* Problem description: Print the entries from the line containing "This screenshot has" through the line containing "Looking at the screenshot, I should coord(114,583)." word for word, leaving out the pictures.
---------- Task material
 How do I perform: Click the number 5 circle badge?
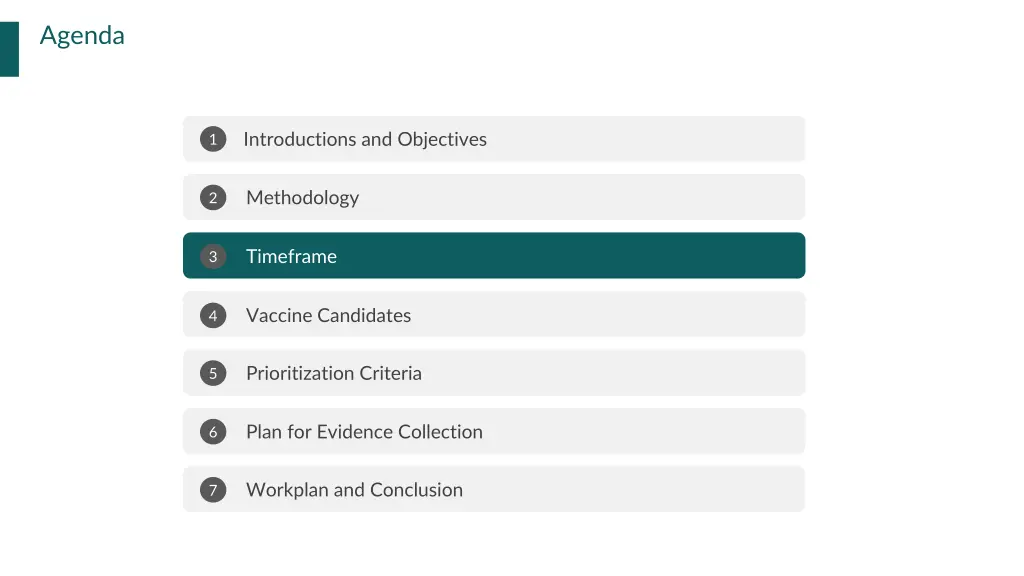[213, 374]
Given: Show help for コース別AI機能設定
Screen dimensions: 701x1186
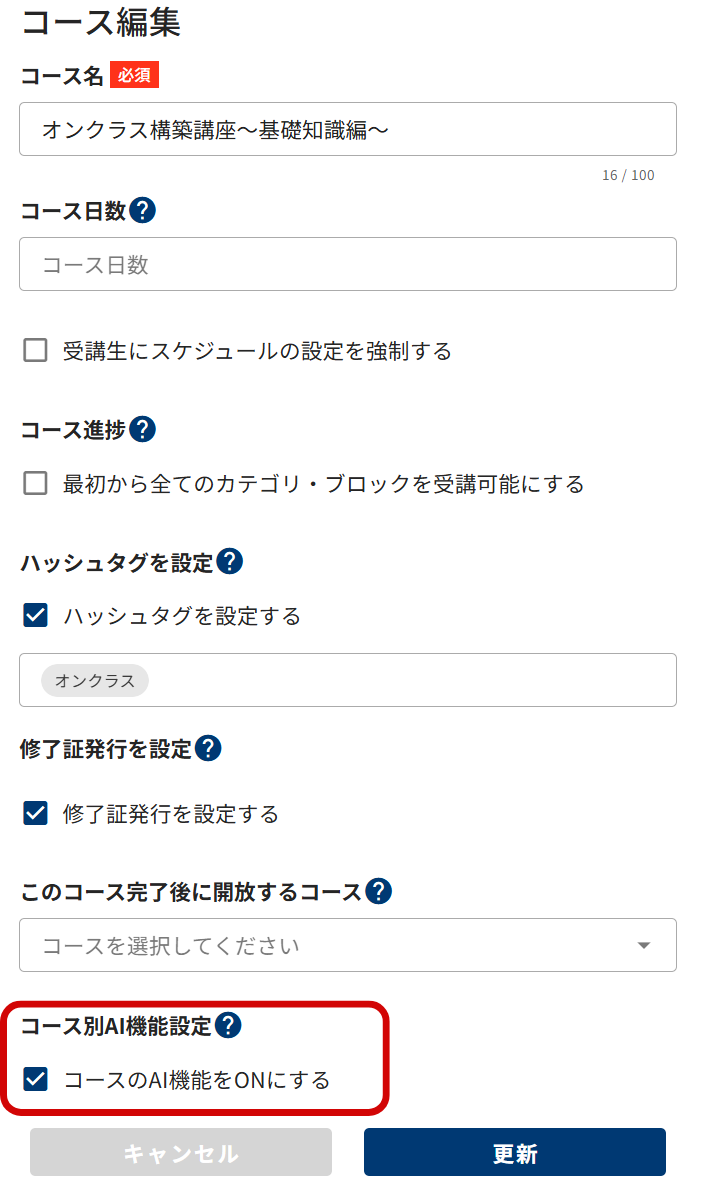Looking at the screenshot, I should coord(228,1025).
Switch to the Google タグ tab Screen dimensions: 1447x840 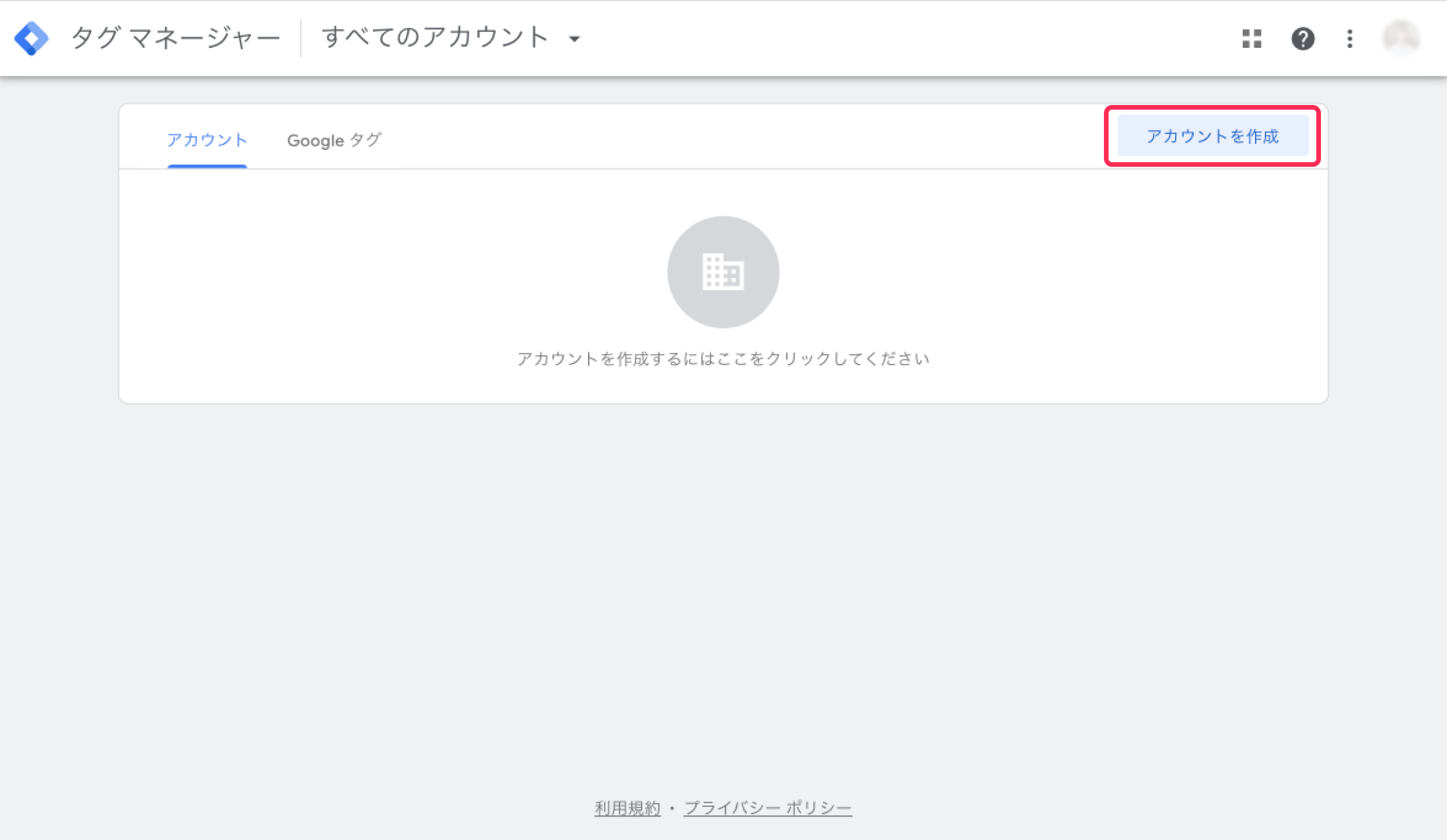coord(334,140)
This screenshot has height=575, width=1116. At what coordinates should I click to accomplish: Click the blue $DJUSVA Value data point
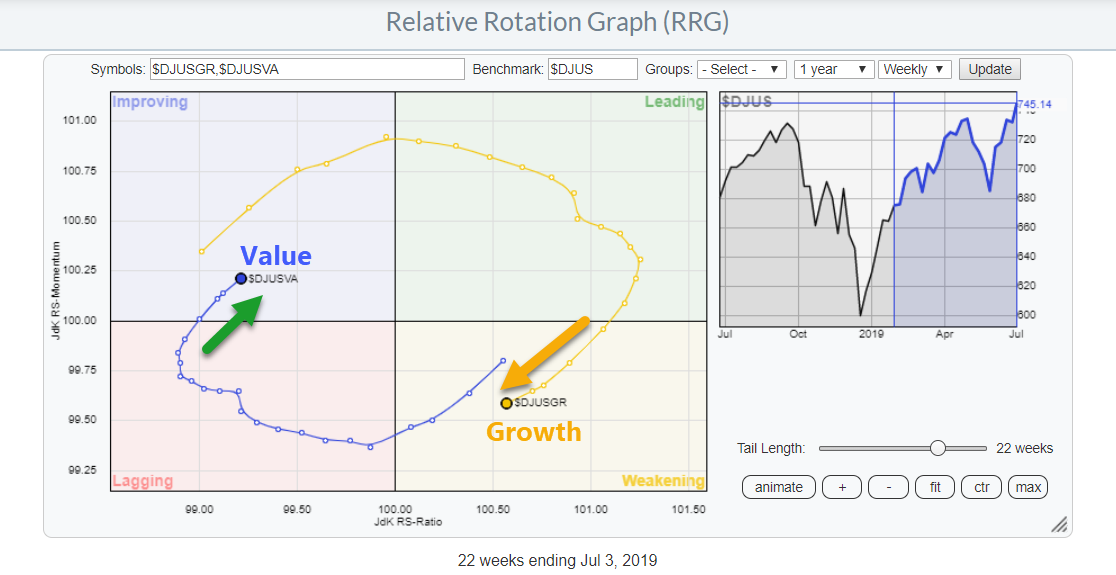pyautogui.click(x=241, y=278)
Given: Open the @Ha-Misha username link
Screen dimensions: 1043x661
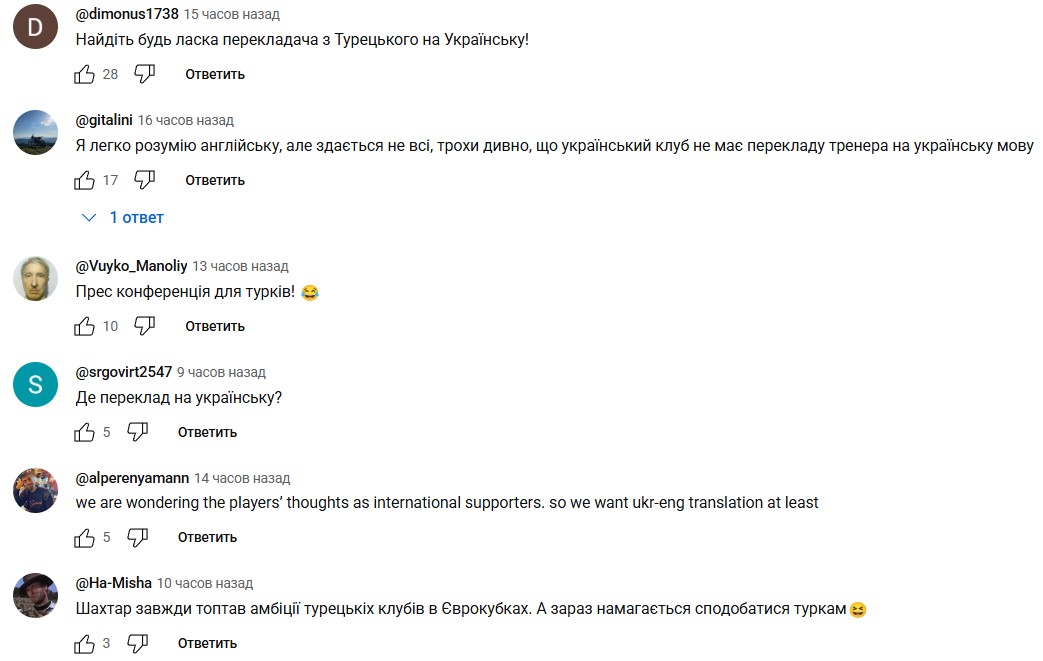Looking at the screenshot, I should coord(114,583).
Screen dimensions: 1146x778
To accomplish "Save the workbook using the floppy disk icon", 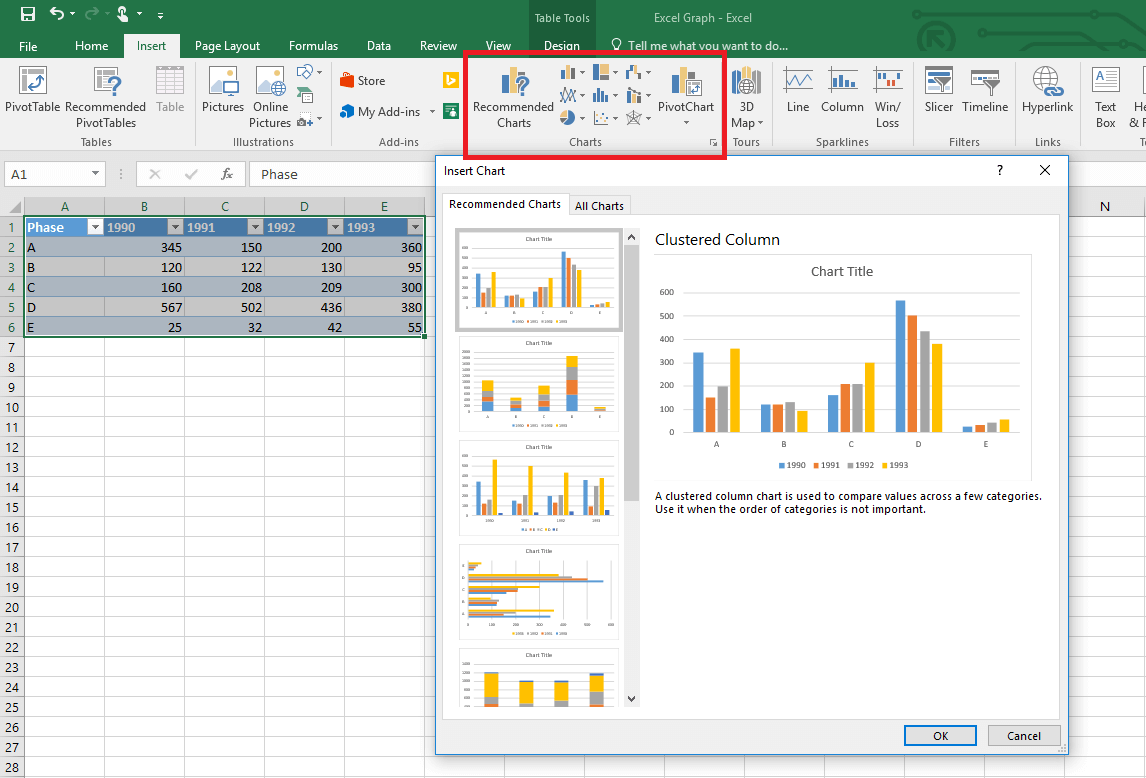I will click(x=28, y=14).
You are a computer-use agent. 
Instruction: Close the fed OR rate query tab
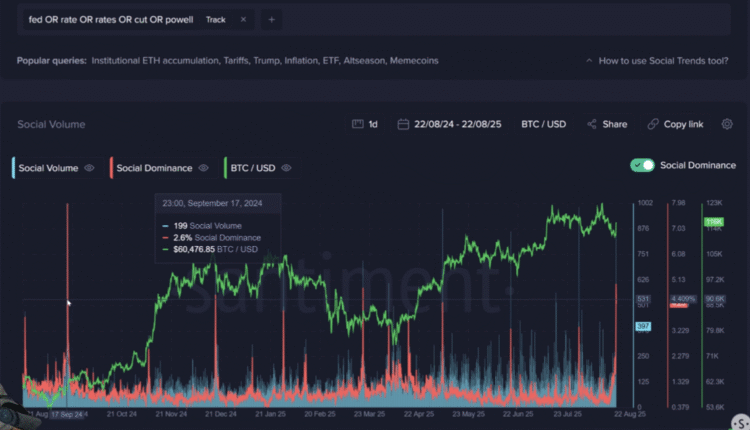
--------------------
* Answer to the task:
This screenshot has height=575, width=1116. At what coordinates should I click to accomplish: Click the blue $DJUSVA Value data point
pyautogui.click(x=241, y=278)
Given: Open the @Ha-Misha username link
Screen dimensions: 1043x661
Looking at the screenshot, I should coord(114,583).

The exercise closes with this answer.